> _PROVIDED TEXT_:
╭──
Up at 10,000 feet, where he mans a weather station in the clouds, another longtime guide, Joseph Mwangi, 45, makes his own projections. "In five years, Lewis Glacier will be gone," he said.

Mwangi worries that the water loss may unravel the unique ecosystem that surrounds him, with its high-altitude trees and bamboo groves, blue monkeys and giant forest hogs. "The lobelia trees might die," he said.

Animals are already dying in the foothills and plains below.

Glaciologists say "terminal" glaciers often discharge -- and waste -- large amounts of water in the early years, then release increasingly less as they shrink. Villagers here seem to confirm that: The Naro Moru River and other streams off Mount Kenya ran very high some years back, they say, but are now growing thin. A years-long drought magnifies the problem.

"The more the snow goes down, the lower the rivers," said Roy Mwangi, the area water officer here.
╰──
> _AVAILABLE DATA_:
╭──
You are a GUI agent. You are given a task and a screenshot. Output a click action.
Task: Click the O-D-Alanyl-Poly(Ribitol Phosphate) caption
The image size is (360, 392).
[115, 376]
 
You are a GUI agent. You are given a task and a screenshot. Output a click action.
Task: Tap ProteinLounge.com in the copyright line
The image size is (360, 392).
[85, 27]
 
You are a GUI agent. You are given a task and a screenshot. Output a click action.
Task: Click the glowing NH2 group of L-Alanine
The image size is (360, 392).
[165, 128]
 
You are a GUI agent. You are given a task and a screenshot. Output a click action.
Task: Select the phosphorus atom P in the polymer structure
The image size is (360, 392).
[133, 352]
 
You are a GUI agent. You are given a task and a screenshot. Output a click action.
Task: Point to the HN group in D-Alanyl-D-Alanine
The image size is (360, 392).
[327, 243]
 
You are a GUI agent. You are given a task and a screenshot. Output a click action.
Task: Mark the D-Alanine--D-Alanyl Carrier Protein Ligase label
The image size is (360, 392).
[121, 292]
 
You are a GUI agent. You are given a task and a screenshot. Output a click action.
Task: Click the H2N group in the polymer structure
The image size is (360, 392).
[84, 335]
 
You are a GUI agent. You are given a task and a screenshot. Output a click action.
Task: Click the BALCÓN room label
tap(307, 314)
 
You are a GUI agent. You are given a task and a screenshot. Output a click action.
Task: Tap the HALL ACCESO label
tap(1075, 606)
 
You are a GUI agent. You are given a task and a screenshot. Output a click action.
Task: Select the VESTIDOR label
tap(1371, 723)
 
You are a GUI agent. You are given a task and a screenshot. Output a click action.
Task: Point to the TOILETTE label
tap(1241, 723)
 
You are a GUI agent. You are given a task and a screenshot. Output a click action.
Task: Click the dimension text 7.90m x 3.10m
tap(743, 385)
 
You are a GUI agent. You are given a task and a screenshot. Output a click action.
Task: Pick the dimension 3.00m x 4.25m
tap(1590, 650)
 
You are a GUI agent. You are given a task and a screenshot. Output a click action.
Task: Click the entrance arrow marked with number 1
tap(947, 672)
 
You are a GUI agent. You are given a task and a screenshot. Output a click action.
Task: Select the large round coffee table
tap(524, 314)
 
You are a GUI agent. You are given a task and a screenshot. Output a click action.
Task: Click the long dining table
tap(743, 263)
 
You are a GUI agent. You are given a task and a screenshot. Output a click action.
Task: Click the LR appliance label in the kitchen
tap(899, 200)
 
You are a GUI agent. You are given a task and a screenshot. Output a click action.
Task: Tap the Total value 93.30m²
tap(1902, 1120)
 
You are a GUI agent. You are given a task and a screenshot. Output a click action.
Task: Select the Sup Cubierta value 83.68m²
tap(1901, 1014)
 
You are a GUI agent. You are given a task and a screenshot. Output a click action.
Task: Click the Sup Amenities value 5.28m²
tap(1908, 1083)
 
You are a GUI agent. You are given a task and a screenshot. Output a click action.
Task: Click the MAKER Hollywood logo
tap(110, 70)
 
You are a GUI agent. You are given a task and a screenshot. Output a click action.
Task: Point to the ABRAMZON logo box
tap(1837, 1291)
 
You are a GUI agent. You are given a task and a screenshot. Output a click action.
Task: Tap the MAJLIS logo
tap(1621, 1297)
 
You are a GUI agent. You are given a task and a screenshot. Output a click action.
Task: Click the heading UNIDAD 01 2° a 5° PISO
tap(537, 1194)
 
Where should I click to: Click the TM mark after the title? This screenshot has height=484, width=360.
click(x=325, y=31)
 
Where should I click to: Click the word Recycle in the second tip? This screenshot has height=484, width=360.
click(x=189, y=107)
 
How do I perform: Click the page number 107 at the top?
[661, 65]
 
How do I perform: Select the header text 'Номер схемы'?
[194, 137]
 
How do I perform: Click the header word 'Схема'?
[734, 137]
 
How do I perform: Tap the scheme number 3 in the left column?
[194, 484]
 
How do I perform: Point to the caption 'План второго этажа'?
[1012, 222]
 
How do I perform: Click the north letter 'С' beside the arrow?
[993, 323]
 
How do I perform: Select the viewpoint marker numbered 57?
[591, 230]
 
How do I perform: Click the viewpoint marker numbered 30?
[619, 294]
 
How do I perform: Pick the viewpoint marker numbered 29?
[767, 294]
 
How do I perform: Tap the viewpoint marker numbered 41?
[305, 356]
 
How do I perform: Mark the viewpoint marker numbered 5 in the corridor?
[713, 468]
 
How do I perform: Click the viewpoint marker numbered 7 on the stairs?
╰──
> _WHAT IS EXPECTED_:
Copy everything in the glacier text from "Up at 10,000" down to "and plains below.".

> _OUTPUT OF THE EXERCISE_:
Up at 10,000 feet, where he mans a weather station in the clouds, another longtime guide, Joseph Mwangi, 45, makes his own projections. "In five years, Lewis Glacier will be gone," he said.

Mwangi worries that the water loss may unravel the unique ecosystem that surrounds him, with its high-altitude trees and bamboo groves, blue monkeys and giant forest hogs. "The lobelia trees might die," he said.

Animals are already dying in the foothills and plains below.